### RECORDS FOR THE TASK
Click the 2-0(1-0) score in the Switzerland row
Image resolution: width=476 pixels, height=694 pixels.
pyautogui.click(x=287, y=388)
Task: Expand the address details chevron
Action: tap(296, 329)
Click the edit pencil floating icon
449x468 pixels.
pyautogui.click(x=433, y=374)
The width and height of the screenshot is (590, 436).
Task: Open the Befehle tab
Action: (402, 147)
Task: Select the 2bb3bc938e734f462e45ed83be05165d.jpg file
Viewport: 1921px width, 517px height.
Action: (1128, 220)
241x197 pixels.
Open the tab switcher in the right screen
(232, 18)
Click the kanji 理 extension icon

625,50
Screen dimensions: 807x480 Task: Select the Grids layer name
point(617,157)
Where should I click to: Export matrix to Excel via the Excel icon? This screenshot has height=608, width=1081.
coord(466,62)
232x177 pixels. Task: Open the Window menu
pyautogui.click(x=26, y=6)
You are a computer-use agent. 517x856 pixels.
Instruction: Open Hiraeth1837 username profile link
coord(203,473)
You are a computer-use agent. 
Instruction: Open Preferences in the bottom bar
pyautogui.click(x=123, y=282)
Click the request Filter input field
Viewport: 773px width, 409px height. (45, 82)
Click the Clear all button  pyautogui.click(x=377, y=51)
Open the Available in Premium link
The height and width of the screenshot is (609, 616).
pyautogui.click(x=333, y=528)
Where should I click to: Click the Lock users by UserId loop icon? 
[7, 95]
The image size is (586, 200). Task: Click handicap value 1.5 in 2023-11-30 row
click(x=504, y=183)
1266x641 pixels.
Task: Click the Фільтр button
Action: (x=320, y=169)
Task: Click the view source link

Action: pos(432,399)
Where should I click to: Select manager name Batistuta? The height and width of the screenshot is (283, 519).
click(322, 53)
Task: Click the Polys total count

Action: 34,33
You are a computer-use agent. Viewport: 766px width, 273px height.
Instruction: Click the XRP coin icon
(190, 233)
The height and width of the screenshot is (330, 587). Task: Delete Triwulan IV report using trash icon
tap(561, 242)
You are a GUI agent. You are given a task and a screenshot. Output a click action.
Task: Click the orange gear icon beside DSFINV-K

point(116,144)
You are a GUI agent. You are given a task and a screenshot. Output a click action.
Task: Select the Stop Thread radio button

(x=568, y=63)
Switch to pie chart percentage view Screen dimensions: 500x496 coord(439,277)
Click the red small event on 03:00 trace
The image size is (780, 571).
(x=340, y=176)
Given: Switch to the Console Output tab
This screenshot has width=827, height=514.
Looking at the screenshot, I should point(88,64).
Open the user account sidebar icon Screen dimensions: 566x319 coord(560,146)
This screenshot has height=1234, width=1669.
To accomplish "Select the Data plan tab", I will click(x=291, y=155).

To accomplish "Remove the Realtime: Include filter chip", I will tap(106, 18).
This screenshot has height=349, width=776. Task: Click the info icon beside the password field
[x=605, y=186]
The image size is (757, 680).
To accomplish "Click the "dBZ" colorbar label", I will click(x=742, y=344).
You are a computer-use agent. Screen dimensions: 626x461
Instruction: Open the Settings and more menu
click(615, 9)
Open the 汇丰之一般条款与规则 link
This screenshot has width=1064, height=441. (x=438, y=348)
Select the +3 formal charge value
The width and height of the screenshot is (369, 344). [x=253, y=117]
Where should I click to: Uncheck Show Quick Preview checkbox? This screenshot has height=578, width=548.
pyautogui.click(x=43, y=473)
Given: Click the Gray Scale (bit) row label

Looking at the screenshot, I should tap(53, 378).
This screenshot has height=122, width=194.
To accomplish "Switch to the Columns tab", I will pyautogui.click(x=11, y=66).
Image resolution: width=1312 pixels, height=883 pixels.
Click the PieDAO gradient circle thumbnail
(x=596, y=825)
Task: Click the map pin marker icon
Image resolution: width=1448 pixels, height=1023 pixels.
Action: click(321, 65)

### TASK DIRECTIONS
Everything from the first line of the records through the line containing "241x197 pixels." is to be set down exactly, while later lines are left out.

### TASK OUTPUT
Click the 2-0(1-0) score in the Switzerland row
Image resolution: width=476 pixels, height=694 pixels.
pyautogui.click(x=287, y=388)
Task: Expand the address details chevron
Action: tap(296, 329)
Click the edit pencil floating icon
449x468 pixels.
pyautogui.click(x=433, y=374)
The width and height of the screenshot is (590, 436).
Task: Open the Befehle tab
Action: (402, 147)
Task: Select the 2bb3bc938e734f462e45ed83be05165d.jpg file
Viewport: 1921px width, 517px height.
Action: (1128, 220)
241x197 pixels.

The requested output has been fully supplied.